Soy zurda y desde muy pequeñita me ha costado muchísimo escribir con el cuaderno recto. Cuando lo hago, cuando intento poner recto el cuaderno, la mano tiene que pasar por encima de lo que ya está escrito y las palabras, los dibujos y lo signos se ensucian, se manchan, se esparcen por todo el cuaderno. Después de un tiempo escribiendo así, además, empieza a nacer un dolor infame en el hombro y la muñeca. Para escribir bien, pues, tengo que torcer el cuaderno. Ya este no queda en la clásica posición de rectángulo horizontal, sino que pasa a ser uno completamente vertical. Las personas me miran con extrañeza y algunos hasta simulan «torcerse», de la misma forma que yo tuerzo mi cuaderno, en un esfuerzo por entender cómo consigo escribir sin problemas así; cuando hago eso, cuando el cuaderno está bien torcido, las letras nacen con menos dolor. La «a» parece una «a» de verdad y la «o» deja de estar a dieta y vuelve a ser la rechonchita de siempre.

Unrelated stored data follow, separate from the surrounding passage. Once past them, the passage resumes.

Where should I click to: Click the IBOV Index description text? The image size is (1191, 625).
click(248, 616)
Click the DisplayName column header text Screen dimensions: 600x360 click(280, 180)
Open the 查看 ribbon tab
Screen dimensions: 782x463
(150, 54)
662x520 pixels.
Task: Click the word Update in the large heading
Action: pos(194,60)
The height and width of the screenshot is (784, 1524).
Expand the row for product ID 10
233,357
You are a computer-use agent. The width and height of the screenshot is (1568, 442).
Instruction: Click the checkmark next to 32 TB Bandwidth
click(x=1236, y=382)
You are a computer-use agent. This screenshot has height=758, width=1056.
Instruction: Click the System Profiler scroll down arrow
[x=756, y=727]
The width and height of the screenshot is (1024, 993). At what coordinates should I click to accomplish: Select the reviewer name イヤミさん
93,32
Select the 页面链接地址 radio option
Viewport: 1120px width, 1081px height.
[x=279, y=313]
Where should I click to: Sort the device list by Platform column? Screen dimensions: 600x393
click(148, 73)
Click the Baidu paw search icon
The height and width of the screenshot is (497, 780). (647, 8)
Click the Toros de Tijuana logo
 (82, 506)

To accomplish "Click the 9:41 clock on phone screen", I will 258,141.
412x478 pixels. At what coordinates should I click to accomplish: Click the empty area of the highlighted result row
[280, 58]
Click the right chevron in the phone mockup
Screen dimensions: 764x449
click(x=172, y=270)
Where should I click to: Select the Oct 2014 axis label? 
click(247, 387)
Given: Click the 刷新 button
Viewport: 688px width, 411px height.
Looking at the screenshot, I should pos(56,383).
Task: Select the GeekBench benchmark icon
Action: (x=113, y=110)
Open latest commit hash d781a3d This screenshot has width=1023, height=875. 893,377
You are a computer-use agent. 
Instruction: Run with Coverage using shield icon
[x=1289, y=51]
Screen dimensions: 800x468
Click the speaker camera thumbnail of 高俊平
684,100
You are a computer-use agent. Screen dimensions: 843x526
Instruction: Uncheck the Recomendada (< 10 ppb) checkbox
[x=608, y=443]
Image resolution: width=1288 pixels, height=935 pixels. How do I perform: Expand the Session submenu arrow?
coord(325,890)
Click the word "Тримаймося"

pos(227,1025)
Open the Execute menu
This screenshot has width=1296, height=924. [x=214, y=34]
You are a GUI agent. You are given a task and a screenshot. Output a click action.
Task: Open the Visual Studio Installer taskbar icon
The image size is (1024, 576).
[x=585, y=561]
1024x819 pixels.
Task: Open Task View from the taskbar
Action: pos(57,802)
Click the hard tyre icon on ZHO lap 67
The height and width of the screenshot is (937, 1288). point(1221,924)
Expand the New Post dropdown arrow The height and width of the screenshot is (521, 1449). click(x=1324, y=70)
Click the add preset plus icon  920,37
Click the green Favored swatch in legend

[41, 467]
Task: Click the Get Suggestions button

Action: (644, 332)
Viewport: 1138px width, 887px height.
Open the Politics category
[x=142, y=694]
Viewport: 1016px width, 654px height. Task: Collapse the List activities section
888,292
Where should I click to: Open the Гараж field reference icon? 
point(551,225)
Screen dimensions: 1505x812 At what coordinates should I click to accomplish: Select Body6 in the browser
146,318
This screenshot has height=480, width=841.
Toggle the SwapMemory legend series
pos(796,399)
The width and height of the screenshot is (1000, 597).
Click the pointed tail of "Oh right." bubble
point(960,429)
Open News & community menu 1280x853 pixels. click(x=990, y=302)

La «L» con la que comienza mi nombre tiene las curvitas adecuadas, las que me enseñaron las monjas y que nunca he podido reemplazar. La «zurdez» me ha ayudado a comprender y valorar con admiración y compasión el oficio del editor en el ciclo vital de un texto: cuando no tengo un editor amigo, como me sucede desde hace unos días, mis textos resultan como si los hubiese escrito a mano y con el cuaderno recto.